**Stored dataset items**
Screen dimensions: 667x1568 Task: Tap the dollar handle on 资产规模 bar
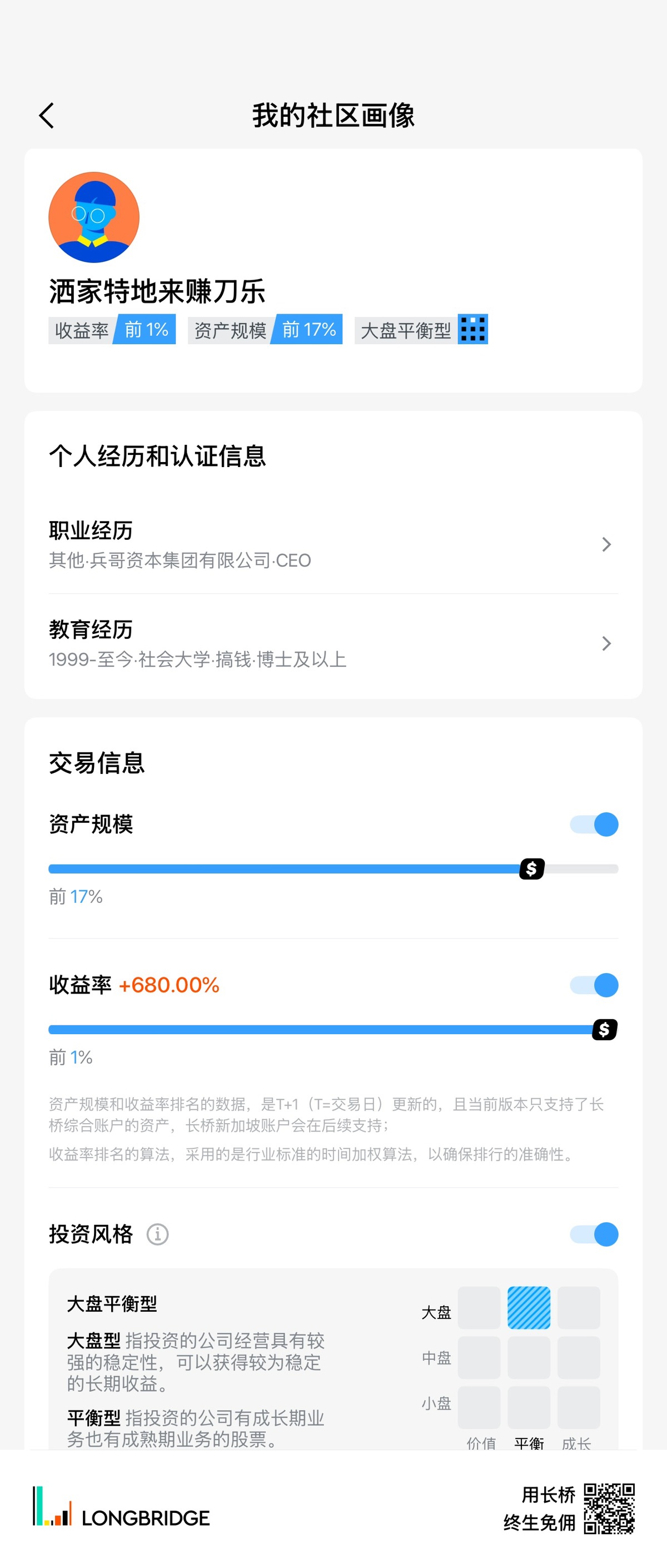[531, 869]
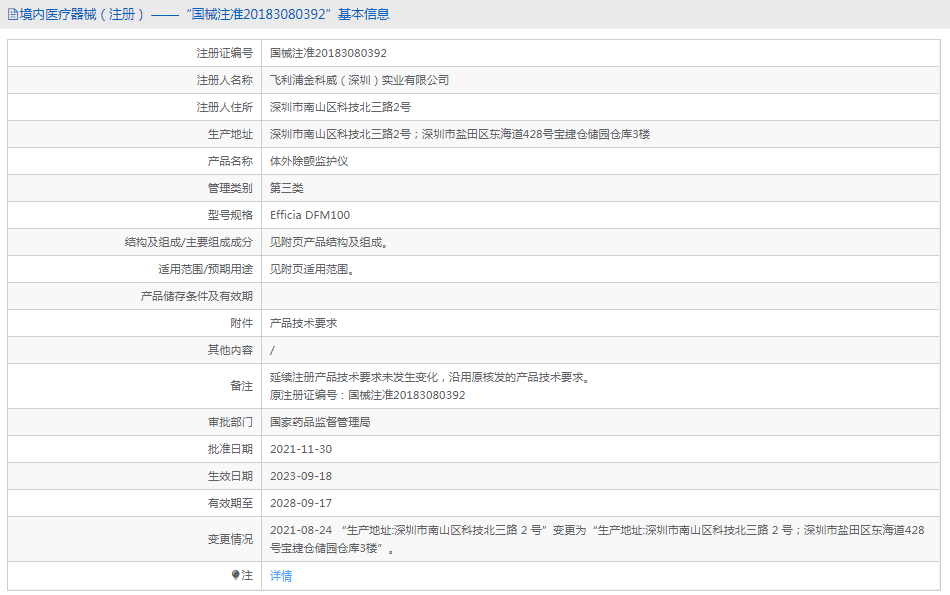Click 见附页产品结构及组成 text
The image size is (950, 595).
pos(329,242)
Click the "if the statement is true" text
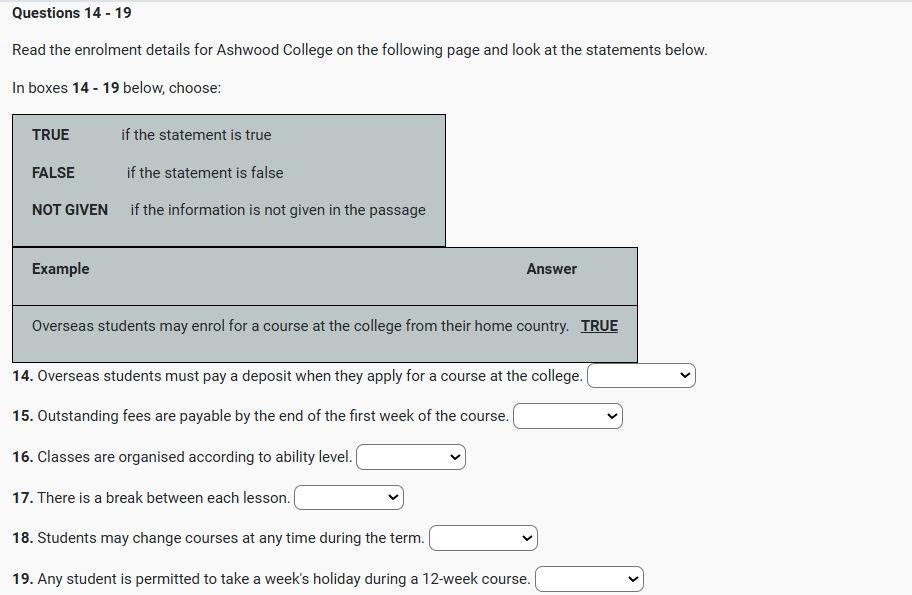The height and width of the screenshot is (595, 912). (196, 135)
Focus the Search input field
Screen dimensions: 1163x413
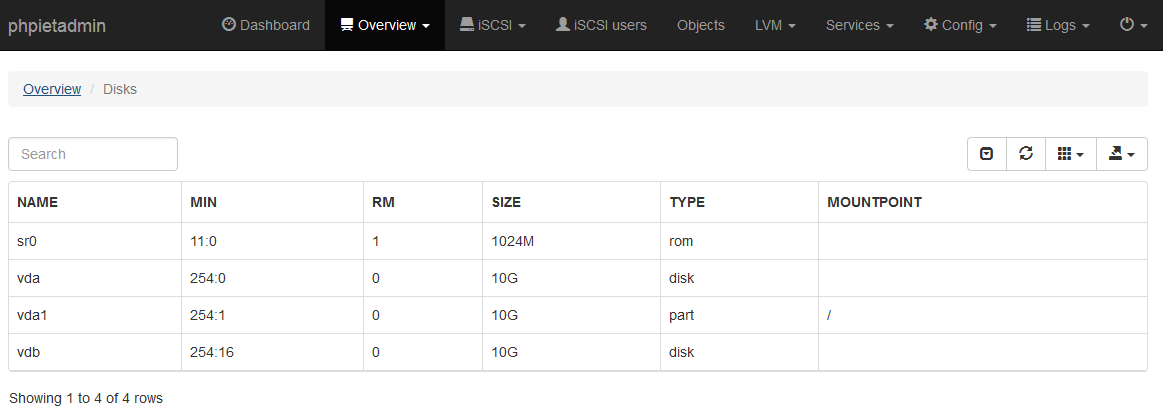click(x=93, y=154)
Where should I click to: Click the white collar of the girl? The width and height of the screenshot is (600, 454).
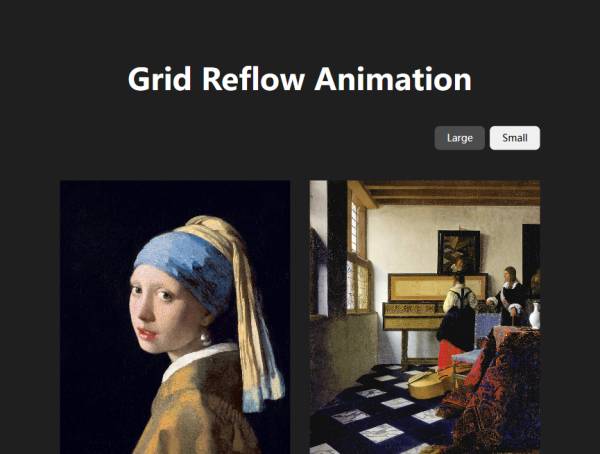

**Exercise description**
Output the lines above in full and exactly. Leave out every picture.

**Solution to the problem**
Screen dimensions: 667x1568 Task: Tap the dollar handle on 资产规模 bar
[531, 869]
Click 见附页产品结构及组成 text
The image size is (950, 595).
pos(329,242)
Click the "if the statement is true" text
The height and width of the screenshot is (595, 912). (196, 135)
Focus the Search input field
Screen dimensions: 1163x413
click(x=93, y=154)
Where should I click to: Click the white collar of the girl? The width and height of the screenshot is (600, 454).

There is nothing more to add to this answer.